ゴミ箱に使ったコンドームを投げ捨て、白布はベッドに腰かけた。傍にあったテーブルに置いてある煙草に手を伸ばし、フー、と煙を吐く。その姿は、昼間給湯室で見た姿と同じ。細身な背中を、横たわりながら見つめる私は、彼に問いかけた。

「…ねえ、まだ、あの時の気持ち、変わってない?」
「…あの時の気持ちってどれのことだよ」
「犯罪者を殺したい、ってやつ」

白布は、私と境遇が似ていた。私の問いかけを受けた白布は、煙を吐き出しながら、その遠い記憶を引っ張り出す。エリート一家に生まれた彼は、幼い頃に勉強を教えて貰っていた大学生の家庭教師がいた。白布は、その人によく懐いていたのだと言う。毎週3日。夜の7時から9時の2時間。共に勉強したり、休憩時間には他愛のない会話をしたり。白布にとって、お姉さんの様な存在だった。しかし、そんな大切な存在は、ある日突然奪われることとなる。

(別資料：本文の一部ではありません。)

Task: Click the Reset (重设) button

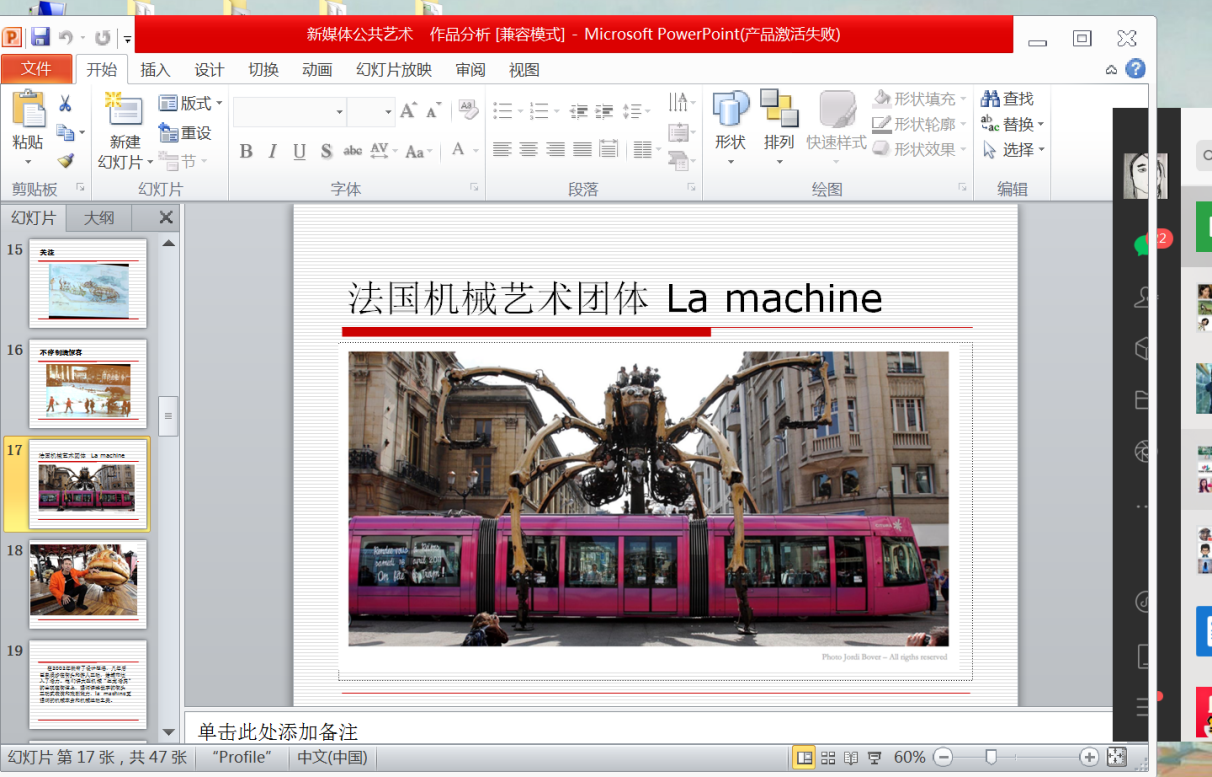Action: [185, 132]
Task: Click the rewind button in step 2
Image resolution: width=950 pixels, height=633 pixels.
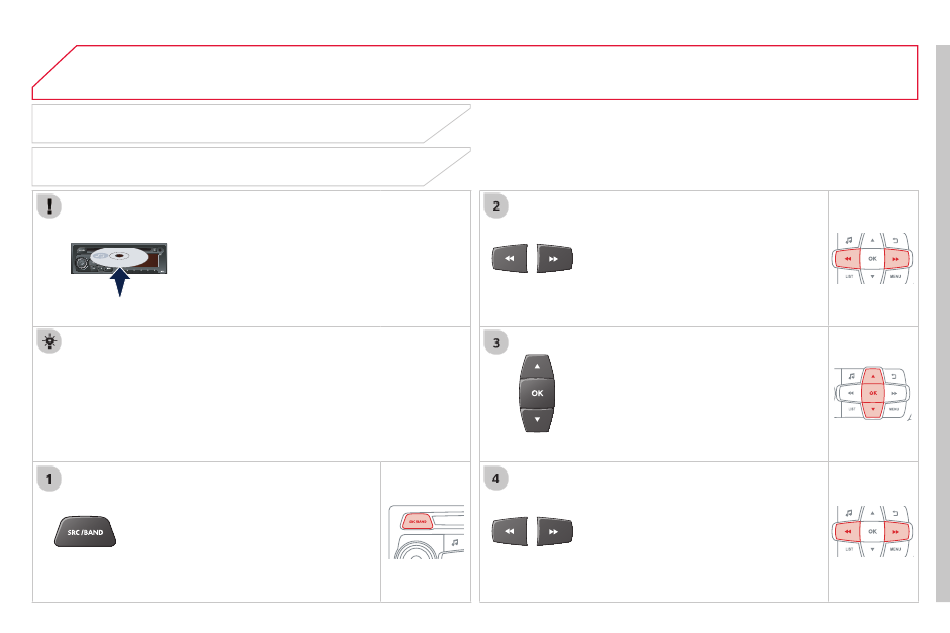Action: (x=510, y=259)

いつもの様に勉強の時間を終えて、玄関先まで家庭教師を見送る。そこまでは、いつもと変わらぬ日常だった。夜道を歩いて離れていくその女性に、白布はいつまでも手を振って見送る。また明日ね!なんて言いながら、その女性も振り返って手を振る。そんな彼女に忍び寄った、黒い影、魔の手。何も悪い事なんてしていないのに。神様がいるのだとしたら、なんて残酷なんだろうと、白布は目の前で起こった惨劇をひたすら嘆いたのだ。

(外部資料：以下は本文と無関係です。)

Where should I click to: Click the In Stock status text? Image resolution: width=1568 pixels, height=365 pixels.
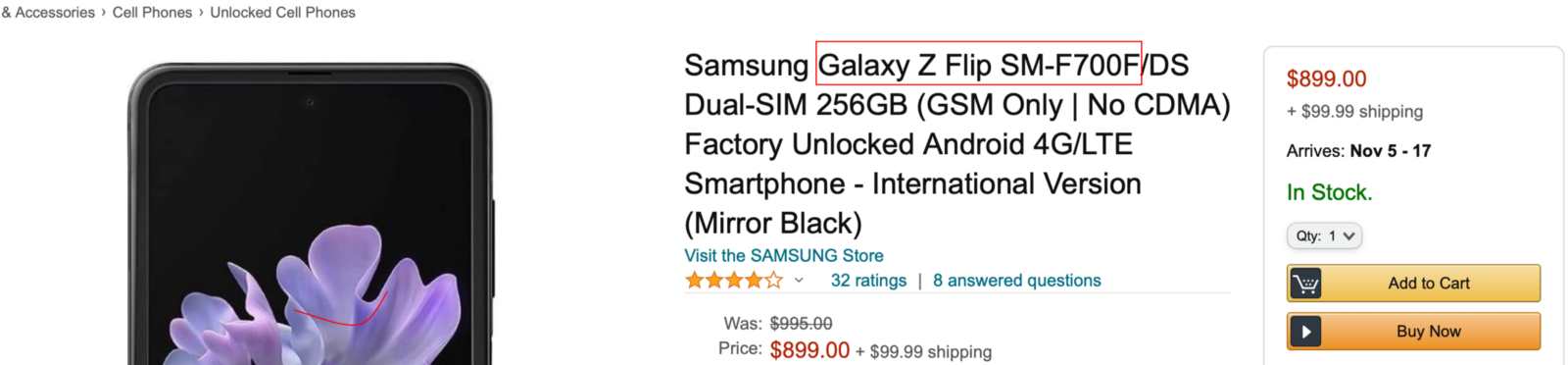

通り魔事件。犯人は、未成年の少年だった。ネットの影響を受けて、人を殺してみたくなったのだと言う。そんなくだらない動機で、彼が姉のように慕っていた存在は、息を引き取った。棺の中で眠る彼女の顔を見た時、白布は涙の一滴も流さなかったらしい。悲しみよりも、憎しみ、恨み。それらが、まだ幼かった白布の心を覆い尽くしていたのだった。

残虐な犯行、幼稚な動機、未成年による殺人。当時、その通り魔事件は大きなニュースになった。世間に晒される家庭教師の女性の顔や名前。日々マスコミに追われてやつれていく遺族。なのに、犯人は未成年だからという理由で保護され、名前も顔も公表されなかった。被害者は面白半分に世間に晒され、加害者は守られる。白布はその時、この国の在り方に疑問を抱いていた。



『死刑だ!こんな男、守る価値もない!絶対に死刑だ!何なら、死んだ先生と同じ死に方で死ね!死ね!死ね!』



傍聴した裁判で、感情のままに叫ぶ白布。それを横目で見つめる、犯人の少年。その口元には、うっすらと笑みを湛えている。こちらを馬鹿にするように。死んだ先生の命を踏みにじるように。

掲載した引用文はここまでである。